Work order: Look through the data below. Pick out the lines holding the string "agent".

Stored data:
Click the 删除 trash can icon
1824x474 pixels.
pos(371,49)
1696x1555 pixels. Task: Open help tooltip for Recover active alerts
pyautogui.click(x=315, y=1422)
--
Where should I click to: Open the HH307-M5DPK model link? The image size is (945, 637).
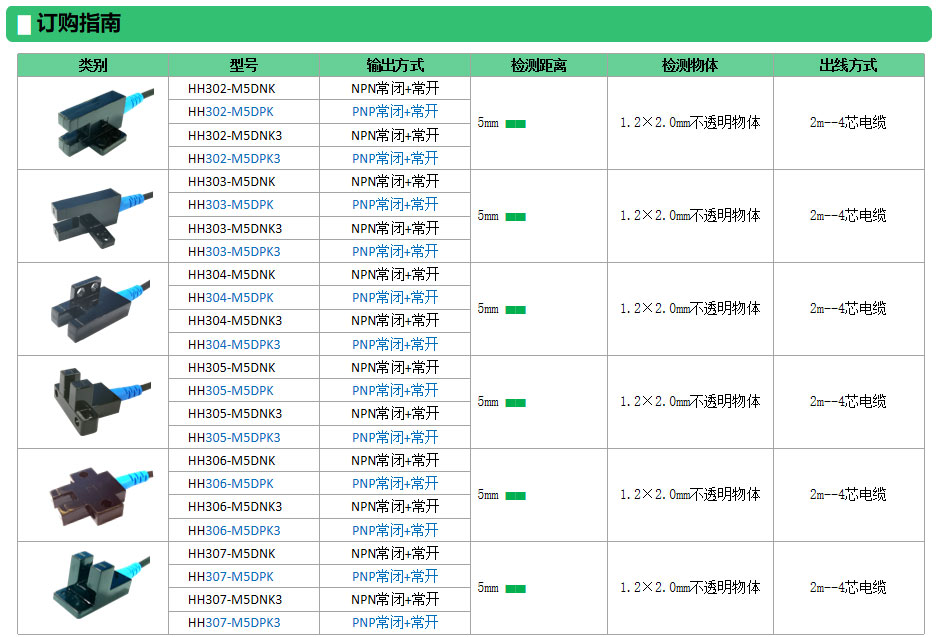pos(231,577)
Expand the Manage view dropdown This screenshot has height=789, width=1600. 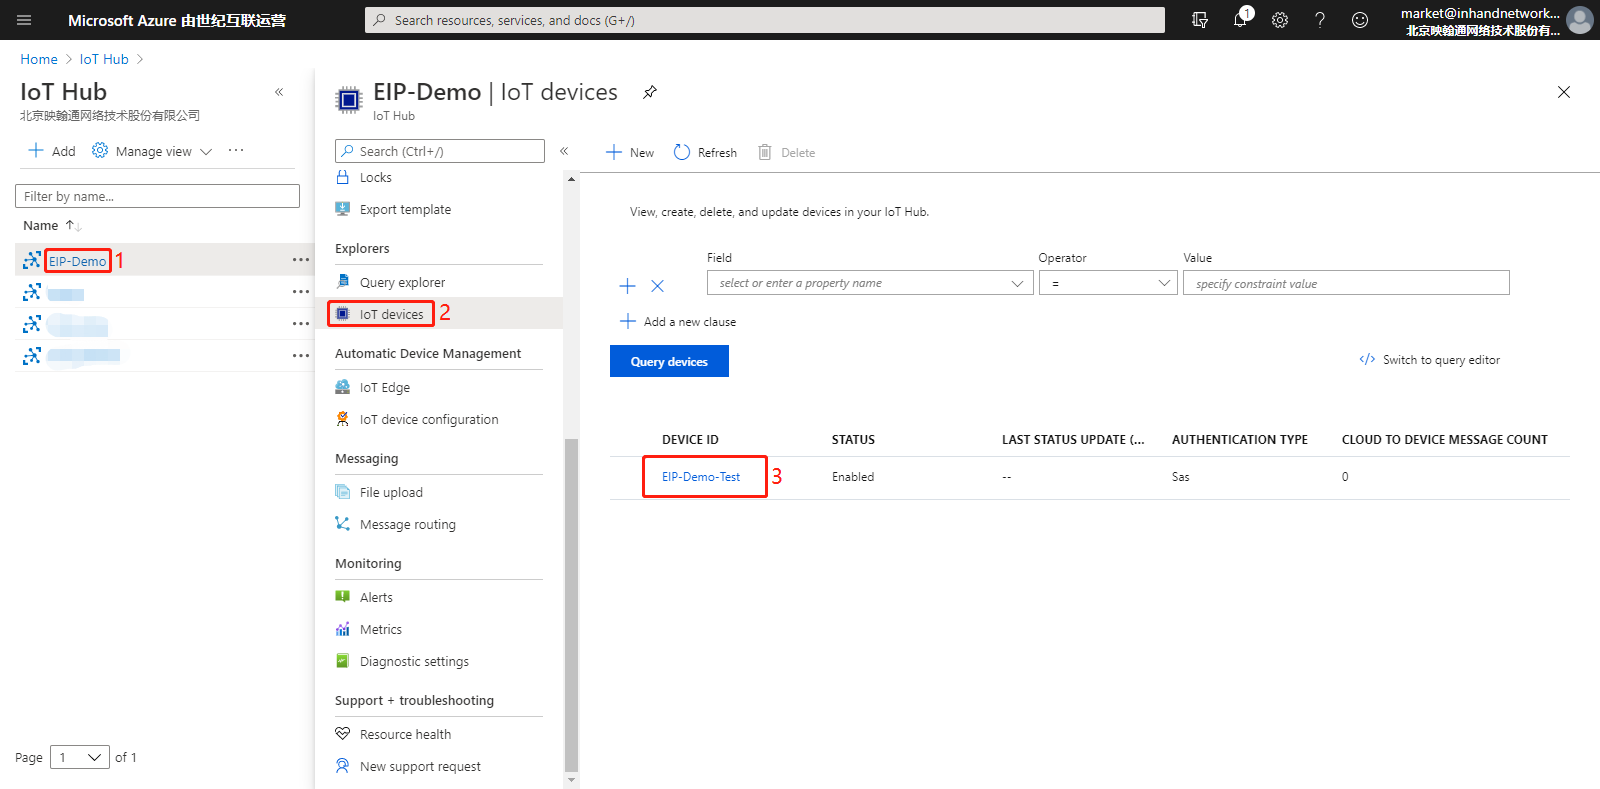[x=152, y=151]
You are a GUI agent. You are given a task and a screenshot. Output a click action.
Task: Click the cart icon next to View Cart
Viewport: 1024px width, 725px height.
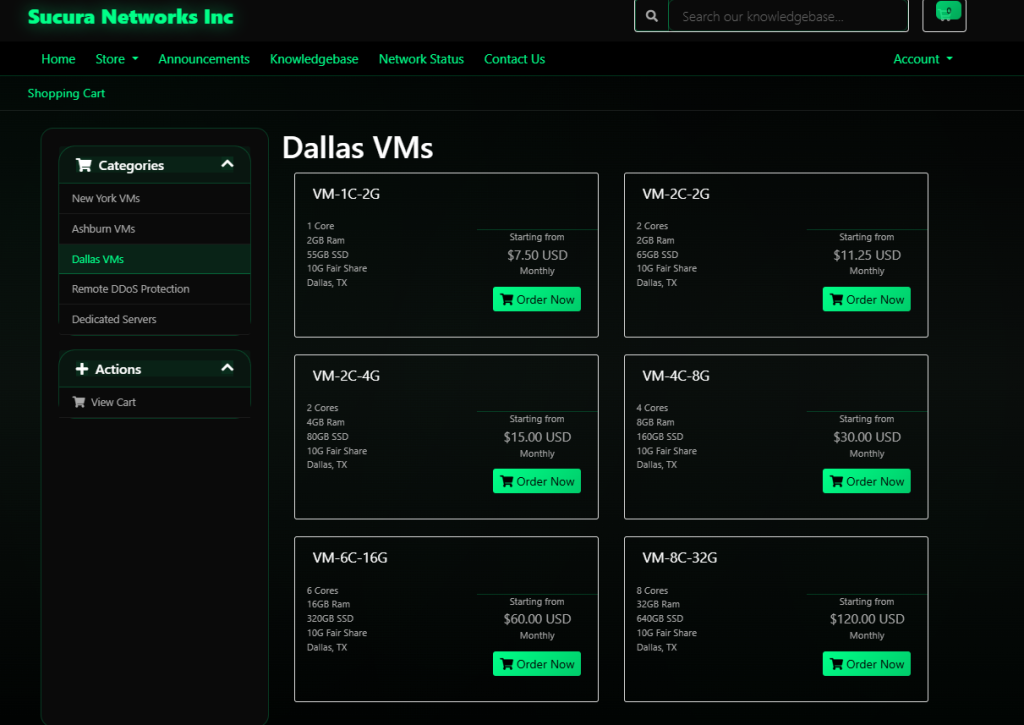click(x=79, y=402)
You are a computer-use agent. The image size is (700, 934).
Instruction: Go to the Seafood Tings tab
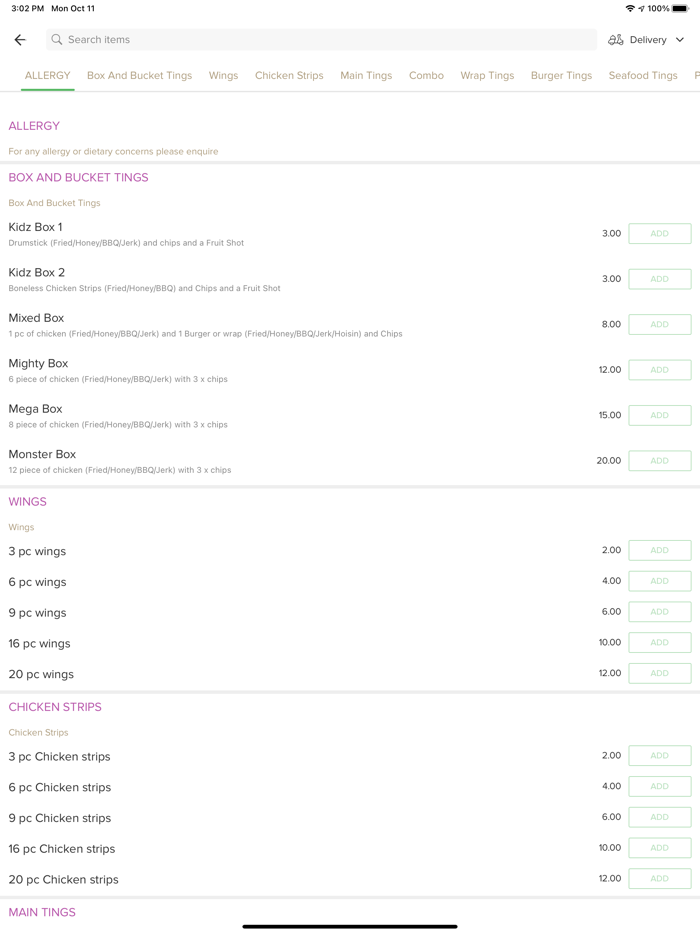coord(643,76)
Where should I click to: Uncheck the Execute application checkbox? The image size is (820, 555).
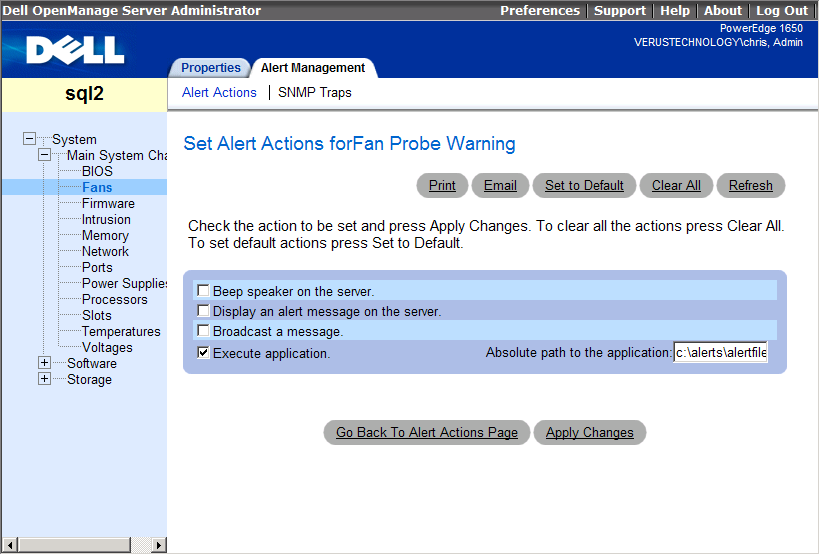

Response to the task:
You are a GUI agent. You are given a task and a screenshot. Output a click action.
You are a computer-use agent. The image size is (700, 934).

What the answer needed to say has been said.